Lubuklinggau – Di tengah efisiensi anggaran yang tengah berlangsung di berbagai instansi pemerintah, Pemerintah Kota Lubuklinggau tetap menggelar Musyawarah Rencana Pembangunan (Musrenbang) Rencana Pembangunan Jangka Menengah Daerah (RPJMD) tahun 2025–2029. Kegiatan ini berlangsung di Cinema Hall Bukit Sulap, Lantai 5 Kantor Wali Kota Lubuklinggau, Senin (21/7/2025).
Acara dibuka langsung oleh Wali Kota Lubuklinggau, H. Rachmat Hidayat, didampingi Wakil Wali Kota H. Rustam Effendi. Turut hadir Kapolres, Kajari, perwakilan Dandim 0406, Kepala Perwakilan BPKP Sumsel Supriyadi, perwakilan Bappeda Provinsi Sumsel, Ketua DPRD beserta anggota, dan Sekda Kota Lubuklinggau.
Kabid PPE Bappeda Kota Lubuklinggau, Wahada Ramada, mewakili Kepala Bappeda Emra, menjelaskan bahwa Musrenbang RPJMD ini bertujuan menyelaraskan program kepala daerah untuk lima tahun ke depan dengan aspirasi masyarakat. Ia menegaskan, tidak ada usulan Pokok Pikiran (Pokir) dari DPRD dalam forum ini.
“RPJMD ini bersumber dari aspirasi murni masyarakat.
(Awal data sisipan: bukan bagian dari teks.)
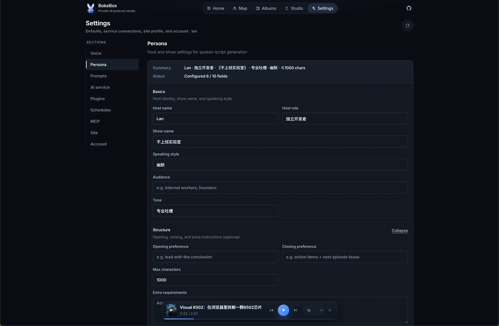Focus the Audience input field

pyautogui.click(x=280, y=188)
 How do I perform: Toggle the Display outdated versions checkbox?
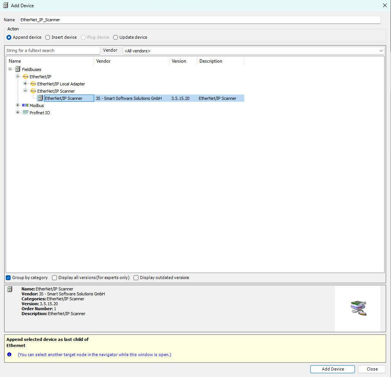136,278
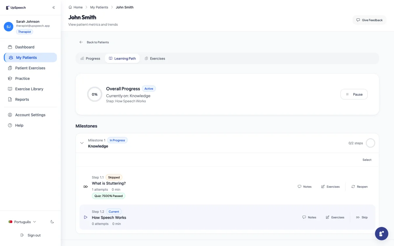Click the 0% overall progress ring
This screenshot has height=246, width=394.
click(x=95, y=94)
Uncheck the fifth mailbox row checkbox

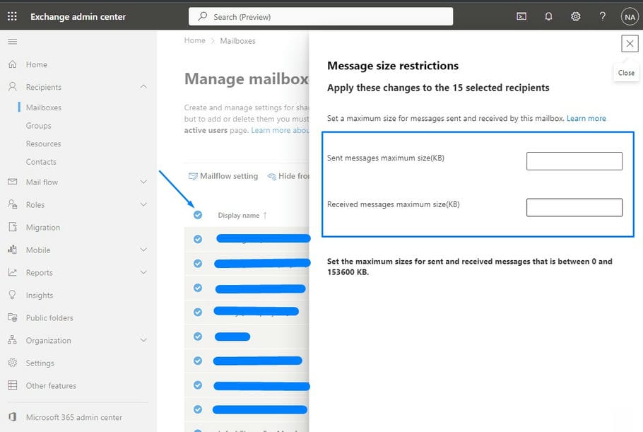198,337
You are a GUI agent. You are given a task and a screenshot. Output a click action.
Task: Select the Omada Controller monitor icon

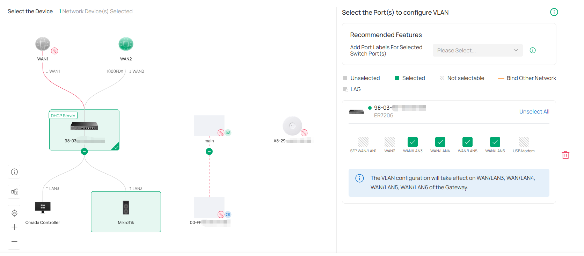point(43,207)
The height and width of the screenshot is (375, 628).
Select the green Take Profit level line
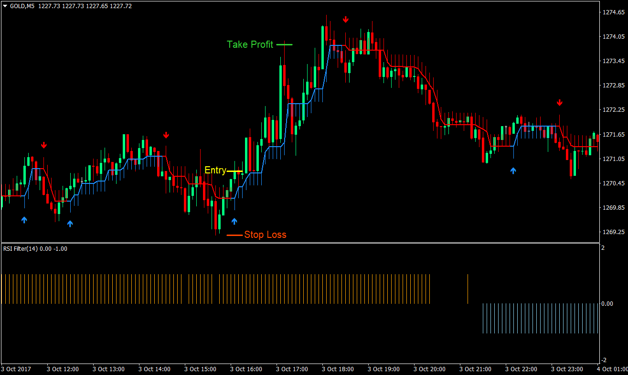coord(284,44)
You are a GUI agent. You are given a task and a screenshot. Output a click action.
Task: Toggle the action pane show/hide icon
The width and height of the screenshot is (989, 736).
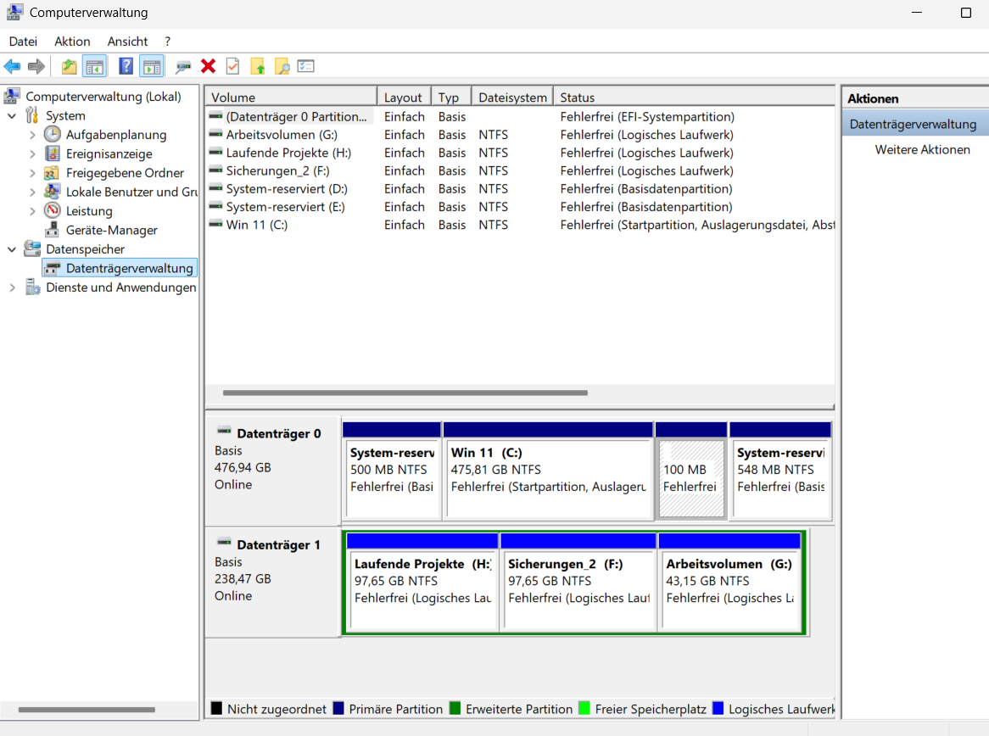[152, 66]
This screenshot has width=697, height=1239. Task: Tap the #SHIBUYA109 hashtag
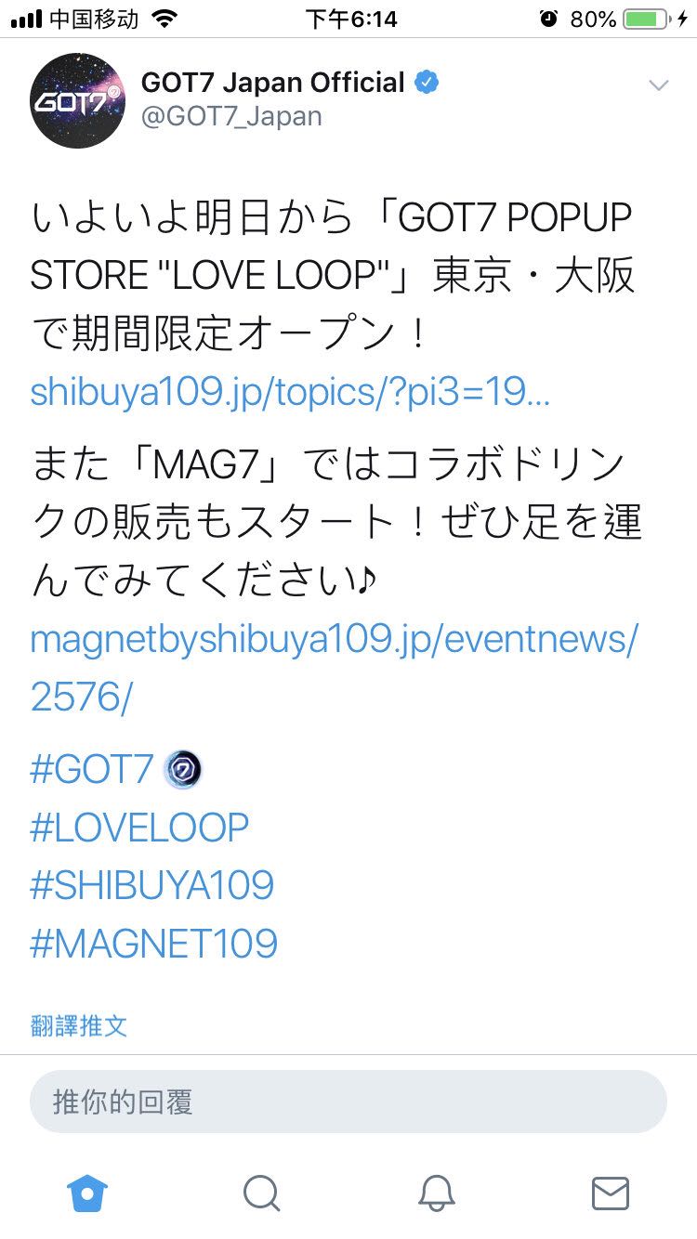tap(152, 885)
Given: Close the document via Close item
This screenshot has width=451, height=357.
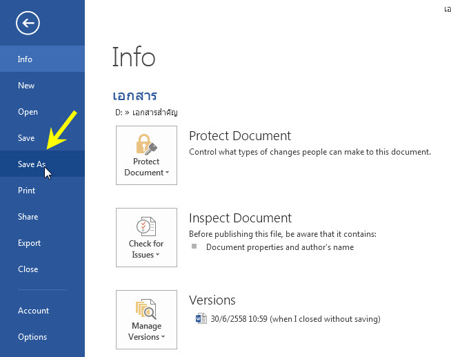Looking at the screenshot, I should [42, 269].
Usulan yang masuk akan kami telaah dan sinkronkan dengan program Linggau Juara,” jelasnya.
Wahada menambahkan, terdapat 14 item sasaran dengan 7 tujuan prioritas pembangunan yang akan diselaraskan dengan visi, misi, serta arah pembangunan Kota Lubuklinggau.
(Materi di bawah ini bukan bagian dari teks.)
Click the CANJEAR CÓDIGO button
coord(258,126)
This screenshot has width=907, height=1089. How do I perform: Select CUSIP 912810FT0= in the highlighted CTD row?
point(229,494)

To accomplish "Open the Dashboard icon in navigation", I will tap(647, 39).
Sementara itu, Wali Kota Rachmat Hidayat menyebut Musrenbang RPJMD ini sebagai momentum strategis menyusun arah pembangunan bersama seluruh elemen masyarakat. Ia menekankan pentingnya sinkronisasi program dengan RPJPD Lubuklinggau 2025–2045, RPJMN 2025–2029, dan arah pembangunan Provinsi Sumsel.
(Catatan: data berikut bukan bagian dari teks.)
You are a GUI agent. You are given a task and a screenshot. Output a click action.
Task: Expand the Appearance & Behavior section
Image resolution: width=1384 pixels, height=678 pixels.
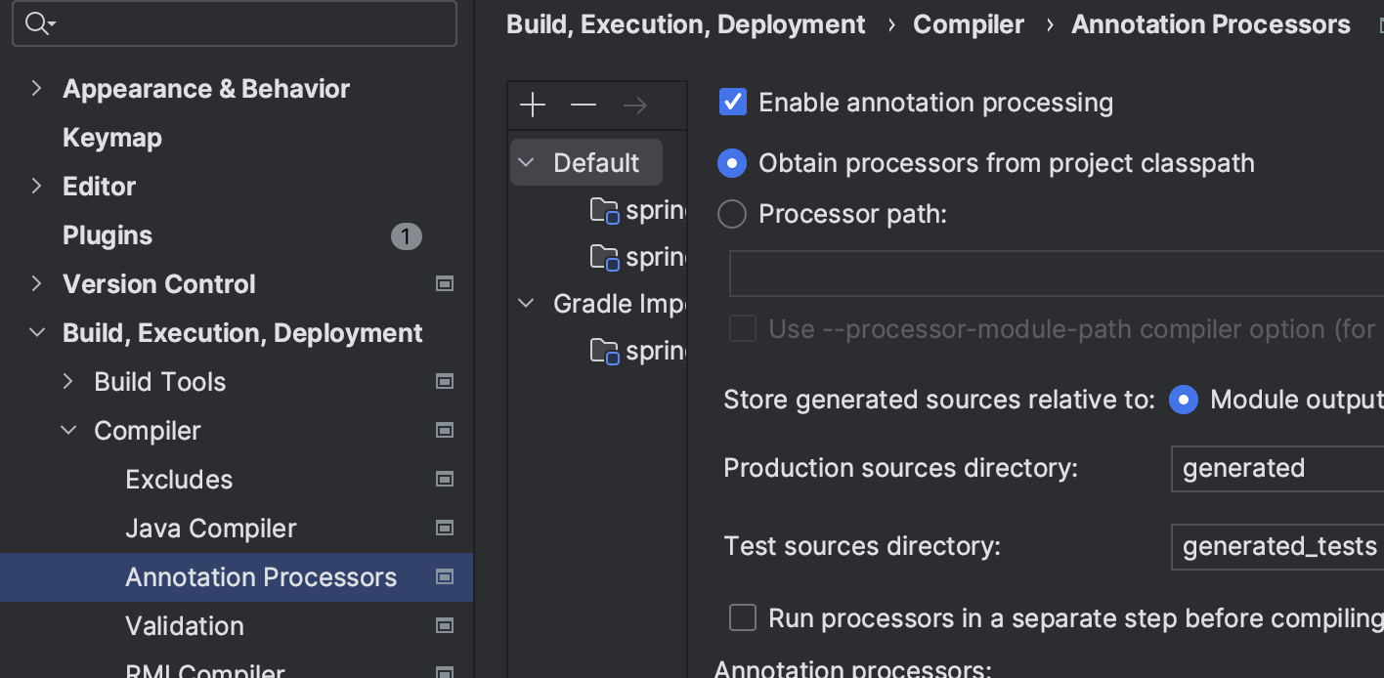click(37, 89)
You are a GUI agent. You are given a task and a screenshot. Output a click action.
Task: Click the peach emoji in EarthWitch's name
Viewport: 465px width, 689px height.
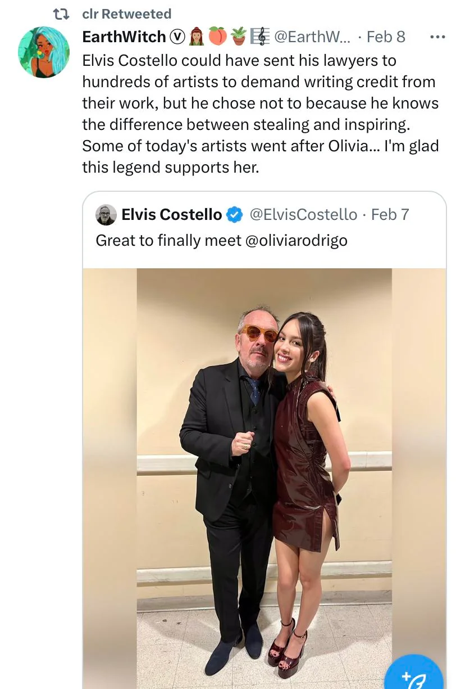[218, 37]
“Penyusunan RPJMD ini harus menjawab tantangan riil seperti pertumbuhan ekonomi, peningkatan kualitas SDM, penguatan infrastruktur, pengurangan kemiskinan dan pengangguran, serta isu lingkungan,” tegasnya.
Wako juga menekankan pentingnya kolaborasi, efisiensi, inovasi, serta penguatan basis data dan evaluasi dalam implementasi pembangunan ke depan.